Every week we answer many questions about teeth. Fortunately for us, we really like teeth and have spent years learning about them! That being said, we thought it would be helpful to write a post about the fundamentals of teeth for you. So Let’s start with the basics!
Here is the anatomy of a tooth:
- Enamel: The hard, white, outer-layer of teeth. Enamel is the hardest substance in the human body! It also has the highest mineral content (mostly hydroxyapatite). Enamel is semi-translucent in color, and composed of individual units called enamel rods. Enamel rods are aligned with one end facing out from the tooth, and one end facing the center, or pulp, of the tooth. Enamel covers the entire crown of the tooth.
- Dentin: The next supportive layer, which makes up the bulk of tooth, is a yellowish substance called dentin. While dentin in harder than bone, it is softer than enamel, with less mineral content. Dentin is composed of dentinal tubules, which radiate out from the center of the tooth or pulp. Due to the translucency of enamel, the color of dentin contributes largely to the color of teeth.
- Pulp: The pulp is the bundle of nerve and vascular cells at the center of the tooth (this is what supplies teeth with blood and sensation). This tissue is located in the pulp chamber, and extends to pulp horns and to the radicular canals. The pulp chamber gets smaller with age due to the deposition of dentin.

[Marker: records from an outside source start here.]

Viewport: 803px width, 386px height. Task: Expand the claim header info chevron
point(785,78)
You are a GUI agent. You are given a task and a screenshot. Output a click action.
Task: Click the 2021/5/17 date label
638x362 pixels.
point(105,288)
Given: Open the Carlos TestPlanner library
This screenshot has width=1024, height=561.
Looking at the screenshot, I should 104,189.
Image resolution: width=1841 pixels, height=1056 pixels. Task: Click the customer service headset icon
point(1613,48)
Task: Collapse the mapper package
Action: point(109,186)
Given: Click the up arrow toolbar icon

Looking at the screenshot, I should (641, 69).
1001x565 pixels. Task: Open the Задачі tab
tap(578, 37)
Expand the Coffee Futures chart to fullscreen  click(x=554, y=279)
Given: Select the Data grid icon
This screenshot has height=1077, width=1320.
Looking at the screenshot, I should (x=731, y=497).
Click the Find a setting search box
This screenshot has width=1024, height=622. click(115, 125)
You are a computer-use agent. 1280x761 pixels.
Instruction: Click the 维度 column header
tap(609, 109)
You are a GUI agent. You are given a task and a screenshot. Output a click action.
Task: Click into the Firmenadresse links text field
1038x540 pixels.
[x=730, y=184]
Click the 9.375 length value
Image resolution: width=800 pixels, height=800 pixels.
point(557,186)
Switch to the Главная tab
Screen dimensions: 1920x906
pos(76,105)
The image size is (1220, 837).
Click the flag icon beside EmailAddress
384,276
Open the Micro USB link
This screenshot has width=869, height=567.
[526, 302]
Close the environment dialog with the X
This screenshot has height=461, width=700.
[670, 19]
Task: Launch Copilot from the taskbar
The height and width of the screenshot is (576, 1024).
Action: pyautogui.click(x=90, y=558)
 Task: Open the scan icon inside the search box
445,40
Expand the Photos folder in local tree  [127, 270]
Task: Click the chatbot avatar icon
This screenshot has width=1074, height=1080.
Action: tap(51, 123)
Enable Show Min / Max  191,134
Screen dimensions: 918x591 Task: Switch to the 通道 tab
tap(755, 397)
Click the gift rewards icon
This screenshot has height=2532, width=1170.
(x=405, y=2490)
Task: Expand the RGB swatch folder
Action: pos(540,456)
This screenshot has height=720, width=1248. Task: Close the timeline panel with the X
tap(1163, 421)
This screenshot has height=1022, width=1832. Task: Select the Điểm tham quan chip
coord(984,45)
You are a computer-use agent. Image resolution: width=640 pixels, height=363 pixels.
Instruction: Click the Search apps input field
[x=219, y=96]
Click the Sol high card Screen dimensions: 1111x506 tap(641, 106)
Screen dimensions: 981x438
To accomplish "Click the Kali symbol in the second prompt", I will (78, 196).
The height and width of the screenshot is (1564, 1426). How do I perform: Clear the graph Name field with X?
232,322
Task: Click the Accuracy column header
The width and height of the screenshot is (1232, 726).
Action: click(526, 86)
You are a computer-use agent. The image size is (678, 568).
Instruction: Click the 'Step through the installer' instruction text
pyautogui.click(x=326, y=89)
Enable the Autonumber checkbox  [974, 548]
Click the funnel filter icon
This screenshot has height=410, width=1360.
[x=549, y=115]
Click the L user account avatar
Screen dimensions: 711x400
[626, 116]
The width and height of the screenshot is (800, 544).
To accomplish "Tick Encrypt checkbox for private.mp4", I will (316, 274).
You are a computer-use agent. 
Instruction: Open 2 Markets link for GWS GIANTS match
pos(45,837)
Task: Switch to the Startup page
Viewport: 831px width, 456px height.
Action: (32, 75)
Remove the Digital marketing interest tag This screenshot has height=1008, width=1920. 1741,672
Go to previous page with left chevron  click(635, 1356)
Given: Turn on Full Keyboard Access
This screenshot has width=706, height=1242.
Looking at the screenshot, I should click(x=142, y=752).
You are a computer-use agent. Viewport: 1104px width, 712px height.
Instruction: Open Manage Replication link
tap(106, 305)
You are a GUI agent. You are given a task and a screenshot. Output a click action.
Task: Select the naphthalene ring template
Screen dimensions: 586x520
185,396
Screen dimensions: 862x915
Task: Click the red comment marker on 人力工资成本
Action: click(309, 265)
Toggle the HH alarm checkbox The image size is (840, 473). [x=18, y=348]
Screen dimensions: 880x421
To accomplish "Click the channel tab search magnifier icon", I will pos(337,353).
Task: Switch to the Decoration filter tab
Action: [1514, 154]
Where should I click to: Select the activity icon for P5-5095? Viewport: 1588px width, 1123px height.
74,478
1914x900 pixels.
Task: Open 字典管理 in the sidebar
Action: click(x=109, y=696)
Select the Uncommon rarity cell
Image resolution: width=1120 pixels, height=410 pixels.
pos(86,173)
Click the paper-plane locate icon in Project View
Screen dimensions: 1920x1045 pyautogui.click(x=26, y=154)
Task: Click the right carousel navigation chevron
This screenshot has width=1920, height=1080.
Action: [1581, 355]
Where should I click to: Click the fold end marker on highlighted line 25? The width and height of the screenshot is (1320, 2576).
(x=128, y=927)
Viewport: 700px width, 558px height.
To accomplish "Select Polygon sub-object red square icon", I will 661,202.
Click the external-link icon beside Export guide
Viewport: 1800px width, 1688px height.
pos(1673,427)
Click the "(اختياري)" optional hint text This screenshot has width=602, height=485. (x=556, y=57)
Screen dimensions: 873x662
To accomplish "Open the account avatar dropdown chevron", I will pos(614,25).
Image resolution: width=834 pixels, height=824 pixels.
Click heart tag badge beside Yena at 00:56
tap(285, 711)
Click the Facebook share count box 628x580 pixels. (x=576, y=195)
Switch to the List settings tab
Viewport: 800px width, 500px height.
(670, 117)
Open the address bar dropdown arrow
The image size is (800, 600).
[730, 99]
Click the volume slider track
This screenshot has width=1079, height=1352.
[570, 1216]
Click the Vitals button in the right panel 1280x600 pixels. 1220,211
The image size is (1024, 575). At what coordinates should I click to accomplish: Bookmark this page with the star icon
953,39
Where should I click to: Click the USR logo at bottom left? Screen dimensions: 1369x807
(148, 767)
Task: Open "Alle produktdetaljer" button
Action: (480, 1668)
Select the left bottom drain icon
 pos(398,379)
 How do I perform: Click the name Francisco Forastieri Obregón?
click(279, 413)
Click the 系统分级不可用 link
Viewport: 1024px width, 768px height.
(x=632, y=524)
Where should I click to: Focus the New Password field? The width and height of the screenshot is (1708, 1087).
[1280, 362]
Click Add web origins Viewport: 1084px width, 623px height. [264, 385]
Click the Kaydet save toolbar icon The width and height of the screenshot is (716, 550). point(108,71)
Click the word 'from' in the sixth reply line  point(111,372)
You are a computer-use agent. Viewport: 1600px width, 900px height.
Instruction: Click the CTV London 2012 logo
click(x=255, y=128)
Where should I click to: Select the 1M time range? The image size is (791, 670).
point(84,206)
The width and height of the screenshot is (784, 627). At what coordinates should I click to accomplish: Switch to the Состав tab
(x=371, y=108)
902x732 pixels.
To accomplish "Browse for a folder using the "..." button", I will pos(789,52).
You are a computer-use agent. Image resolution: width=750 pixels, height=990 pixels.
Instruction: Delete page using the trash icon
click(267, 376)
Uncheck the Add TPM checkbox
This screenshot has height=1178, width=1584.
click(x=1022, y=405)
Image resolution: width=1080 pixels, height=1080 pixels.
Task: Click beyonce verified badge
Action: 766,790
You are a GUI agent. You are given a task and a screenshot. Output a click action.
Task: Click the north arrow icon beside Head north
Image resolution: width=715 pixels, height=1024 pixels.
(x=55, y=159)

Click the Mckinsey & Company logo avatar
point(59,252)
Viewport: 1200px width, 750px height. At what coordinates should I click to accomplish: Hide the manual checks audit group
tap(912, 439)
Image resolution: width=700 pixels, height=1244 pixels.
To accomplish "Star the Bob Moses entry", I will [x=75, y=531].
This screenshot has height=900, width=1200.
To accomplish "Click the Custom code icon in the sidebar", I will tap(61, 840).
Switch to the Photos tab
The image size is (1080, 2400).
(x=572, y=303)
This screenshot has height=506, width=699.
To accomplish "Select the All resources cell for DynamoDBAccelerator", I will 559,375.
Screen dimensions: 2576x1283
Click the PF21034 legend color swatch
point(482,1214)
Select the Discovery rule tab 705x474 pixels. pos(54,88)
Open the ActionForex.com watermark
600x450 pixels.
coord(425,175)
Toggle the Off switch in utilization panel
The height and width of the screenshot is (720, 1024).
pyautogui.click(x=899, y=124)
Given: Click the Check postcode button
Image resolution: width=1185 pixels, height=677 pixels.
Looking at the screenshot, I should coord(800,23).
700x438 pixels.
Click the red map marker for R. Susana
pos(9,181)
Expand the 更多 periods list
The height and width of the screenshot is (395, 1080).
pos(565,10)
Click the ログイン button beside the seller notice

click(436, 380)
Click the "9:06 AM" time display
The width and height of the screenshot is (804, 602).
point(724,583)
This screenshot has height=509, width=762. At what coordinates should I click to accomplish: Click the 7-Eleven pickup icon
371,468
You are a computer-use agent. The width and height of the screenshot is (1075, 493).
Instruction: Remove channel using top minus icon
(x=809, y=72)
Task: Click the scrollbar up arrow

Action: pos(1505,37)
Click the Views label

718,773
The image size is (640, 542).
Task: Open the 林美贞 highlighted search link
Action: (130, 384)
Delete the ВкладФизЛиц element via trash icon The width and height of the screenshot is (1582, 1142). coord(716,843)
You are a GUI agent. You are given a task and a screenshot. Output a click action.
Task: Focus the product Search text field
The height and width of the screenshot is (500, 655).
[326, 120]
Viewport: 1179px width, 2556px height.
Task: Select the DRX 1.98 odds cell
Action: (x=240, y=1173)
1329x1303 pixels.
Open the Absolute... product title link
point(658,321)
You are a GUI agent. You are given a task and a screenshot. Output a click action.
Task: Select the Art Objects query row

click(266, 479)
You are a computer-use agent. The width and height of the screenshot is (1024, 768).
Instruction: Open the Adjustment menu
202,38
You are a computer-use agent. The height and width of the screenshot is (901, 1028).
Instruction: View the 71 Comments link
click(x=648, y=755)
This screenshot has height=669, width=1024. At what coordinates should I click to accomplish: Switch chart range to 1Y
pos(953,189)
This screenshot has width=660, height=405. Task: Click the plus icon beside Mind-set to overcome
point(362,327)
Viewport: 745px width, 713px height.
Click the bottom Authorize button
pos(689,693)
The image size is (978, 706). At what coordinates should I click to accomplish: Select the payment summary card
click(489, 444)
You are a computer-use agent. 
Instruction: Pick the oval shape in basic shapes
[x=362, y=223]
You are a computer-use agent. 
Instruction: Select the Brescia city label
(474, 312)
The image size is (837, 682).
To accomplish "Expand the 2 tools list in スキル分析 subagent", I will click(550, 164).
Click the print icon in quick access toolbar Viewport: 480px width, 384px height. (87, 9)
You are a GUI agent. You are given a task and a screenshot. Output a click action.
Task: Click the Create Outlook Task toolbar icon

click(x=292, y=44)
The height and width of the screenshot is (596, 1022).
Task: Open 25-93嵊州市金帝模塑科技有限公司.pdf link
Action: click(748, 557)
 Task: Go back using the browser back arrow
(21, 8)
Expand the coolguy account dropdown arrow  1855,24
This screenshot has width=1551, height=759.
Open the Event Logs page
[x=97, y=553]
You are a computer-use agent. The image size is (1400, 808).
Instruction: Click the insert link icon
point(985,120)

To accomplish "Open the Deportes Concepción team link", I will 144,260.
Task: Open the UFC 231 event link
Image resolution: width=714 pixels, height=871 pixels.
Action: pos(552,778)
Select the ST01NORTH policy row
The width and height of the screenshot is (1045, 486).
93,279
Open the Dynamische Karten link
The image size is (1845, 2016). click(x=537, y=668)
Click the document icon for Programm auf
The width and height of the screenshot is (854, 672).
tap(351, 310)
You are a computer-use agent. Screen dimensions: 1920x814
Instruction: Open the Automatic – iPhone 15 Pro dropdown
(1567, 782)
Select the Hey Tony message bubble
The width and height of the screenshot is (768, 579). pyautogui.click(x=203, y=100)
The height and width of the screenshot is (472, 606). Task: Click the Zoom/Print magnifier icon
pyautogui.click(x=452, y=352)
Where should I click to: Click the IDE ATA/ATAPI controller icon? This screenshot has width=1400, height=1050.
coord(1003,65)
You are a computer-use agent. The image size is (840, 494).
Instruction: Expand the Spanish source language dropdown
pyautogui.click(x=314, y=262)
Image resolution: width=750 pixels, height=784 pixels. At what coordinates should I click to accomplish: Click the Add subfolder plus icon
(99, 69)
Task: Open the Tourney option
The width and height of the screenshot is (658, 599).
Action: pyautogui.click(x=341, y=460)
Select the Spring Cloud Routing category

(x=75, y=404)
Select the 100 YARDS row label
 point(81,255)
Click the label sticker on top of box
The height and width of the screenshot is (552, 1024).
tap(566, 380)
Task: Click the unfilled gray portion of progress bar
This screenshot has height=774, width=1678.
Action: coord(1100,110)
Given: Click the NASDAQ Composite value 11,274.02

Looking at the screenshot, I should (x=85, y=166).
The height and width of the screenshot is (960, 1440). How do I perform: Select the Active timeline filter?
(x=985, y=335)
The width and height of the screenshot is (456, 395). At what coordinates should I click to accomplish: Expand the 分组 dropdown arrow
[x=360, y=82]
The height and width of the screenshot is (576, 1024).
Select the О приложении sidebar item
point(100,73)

- Cementum: The calcified tissue that covers the root of teeth, and attaches teeth to bone via the periodontal ligament (PDL). The cementum meets the enamel at the cementoenamel junction (CEJ), or the cervical line. Cementum is what slightly yellow in color relative to enamel, and what is exposed when recession occurs.
- Periodontal Ligament (PDL): Also know as the periodontal membrane, this is a specialized connective tissue that effectively attaches the tooth to the supporting alveolar bone. One end inserts into the alveolar bone, and one end inserts into the cementum. All these fibers help the tooth withstand the naturally substantial compressive forces which occur during chewing and remain embedded in the bone.